In eating disorder recovery, it is very important to learn to love and accept your body at any size. It’s highly likely that your weight will do all sort of crazy stuff in recovery. You may gain weight rapidly and it seems indefinite. You feel extremely bloated and gain many kilos of water weight in a matter of days. You feel your weight is only going to your belly and thighs, your digestion is messed up and you feel the food is just “sitting there”. All this will signal panic to almost everyone in the restrictive eating disorder spectrum. They think it is abnormal and should not be happening. That something is terribly wrong and they should just eat less or eliminate food groups.
This, ladies and gents, is a normal part of recovery!

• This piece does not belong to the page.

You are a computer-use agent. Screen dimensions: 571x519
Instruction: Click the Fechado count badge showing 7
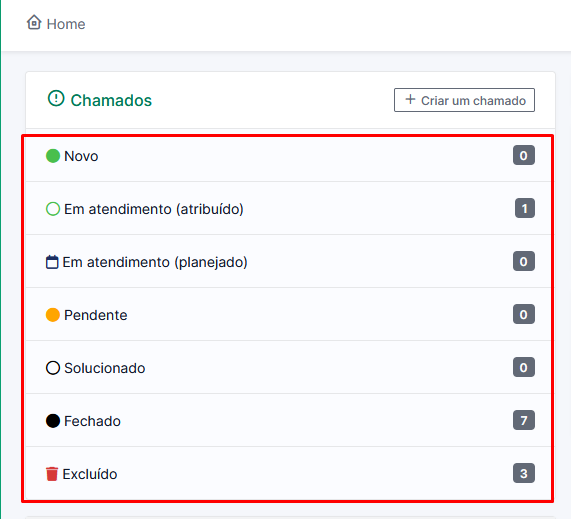[524, 420]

Your body will go through metamorphosis. It is recovering just as same as you are! Your body has been suffering hardcore while in eating disorder. It is not working against you. It is trying to rebalance, heal and figure things out. You have to provide positive and supportive mindset to do so.

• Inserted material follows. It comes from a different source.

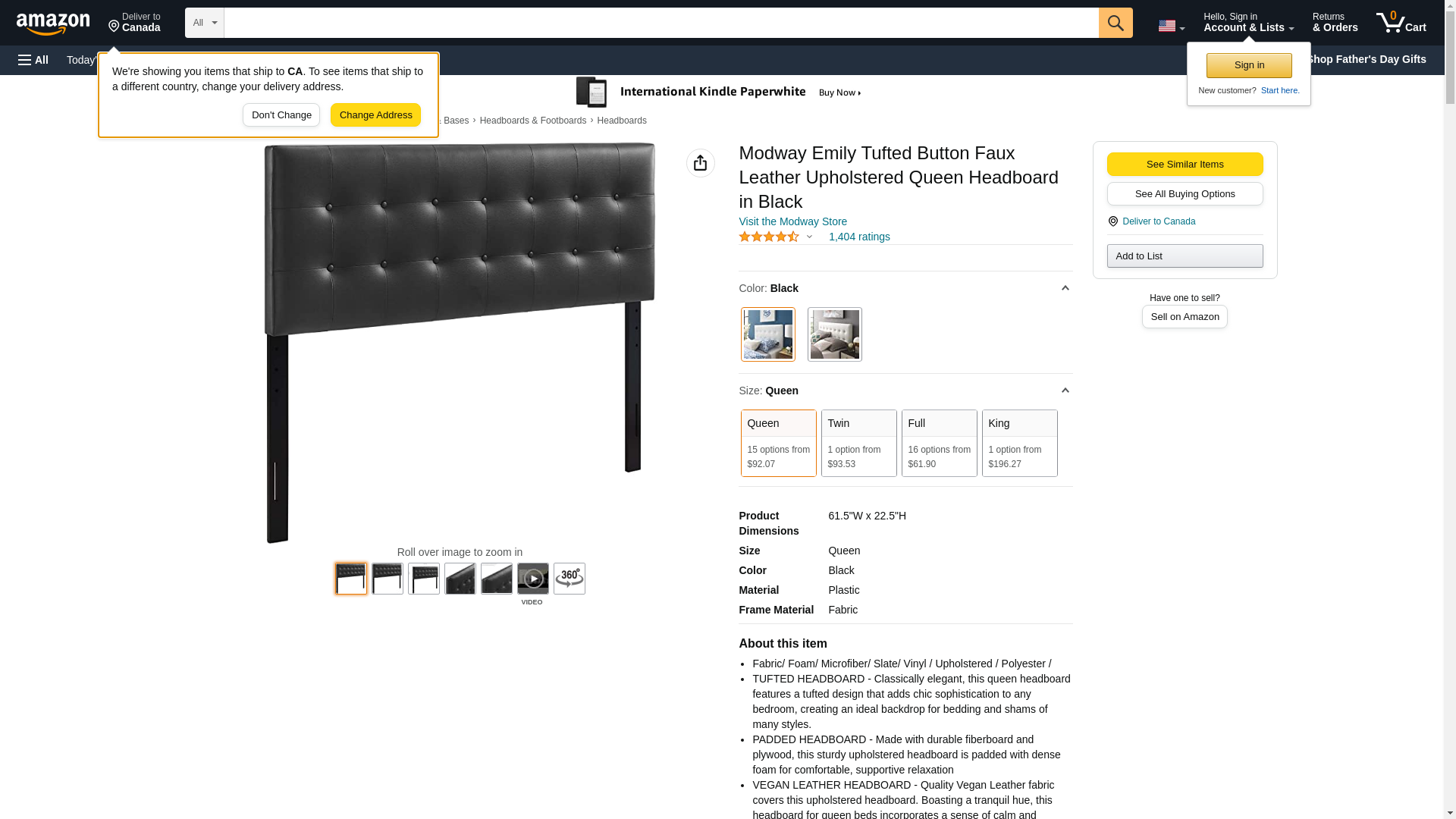Open the All hamburger menu
Viewport: 1456px width, 819px height.
click(x=33, y=60)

Next are some of my best tips on how to accept your weight no matter what it is doing in recovery or where it will end up being after recovery. When I adopted these mindsets and behaviors in my recovery, I did not care anymore about my weight, I only cared about recovery.

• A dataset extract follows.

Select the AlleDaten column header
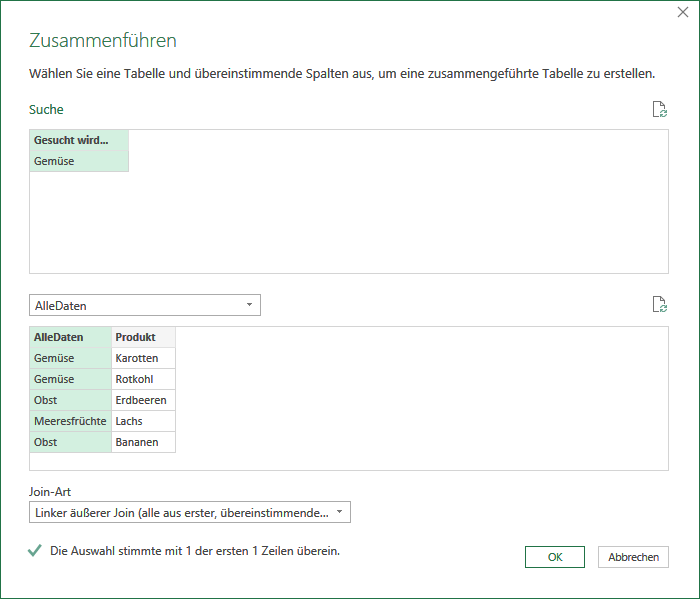The width and height of the screenshot is (700, 599). pos(71,337)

1. Realize that restriction will NEVER work – You have to arrive at a point of mindset where you’d rather be at a higher weight than have an eating disorder and follow restrictive diets. This kind of thinking will set you free! It’s the point where you realize that you are absolutely DONE with following diets and rules, with bingeing, with having a constant fear of food and food obsession, and with purging.
Because what is the other option? To Diet? Restrict? Try to lose the weight? You know that it won’t work long term but only further damages your body and mind. When you realize this simple truth, you can see that there is no other option than to just accept your body and start living your life!
Adopt a mindset where you want to recover from your eating disorder rather than focus on your weight. You have to fully grasp that 99.9% of diets fail, and it’s complete INSANITY to believe you will be that 0.01% who succeeds. You have to accept your weight before you can actually recover, not the other way around.
You have to accept your weight before you can actually recover, not the other way around.
2. An eating disorder will NEVER result in health (skinny does not equal healthy) – This time your ED voice might argue back – “But if I am overweight I am not healthy!”
If you are TRULY worried about your health then you would focus on recovering your body and mind rather than focus on your weight.
Repeat after me – having an eating disorder is not healthy! Being heavier without an eating disorder is a MUCH better place to be! If you have to restrict to lose weight, it is never healthy and never will be!
Recovering from an ED is most important for your health. Focusing on weight loss is only keeping you FAR away from recovery and health. Even if you follow the most “healthy and perfect diet” in the world and lose weight by eating less than your body demands, you will still be binge-prone, tired, cold, miserable, and obsessed with foods. You will have low metabolism, you’ll lose your hair and have unhealthy skin, your hormones will be messed up, your metabolism will be low, you’ll always be cold, you’ll have insomnia, and you’ll suffer from symptoms of thyroid disease. Low weight is not worth all that!
You have to learn to accept your weight no matter where it’s gonna end up because it is the best thing you can actually do for your health (physical and mental health). Your body can repair itself and it won’t (EVER) need to suffer from the wear and tear of diets.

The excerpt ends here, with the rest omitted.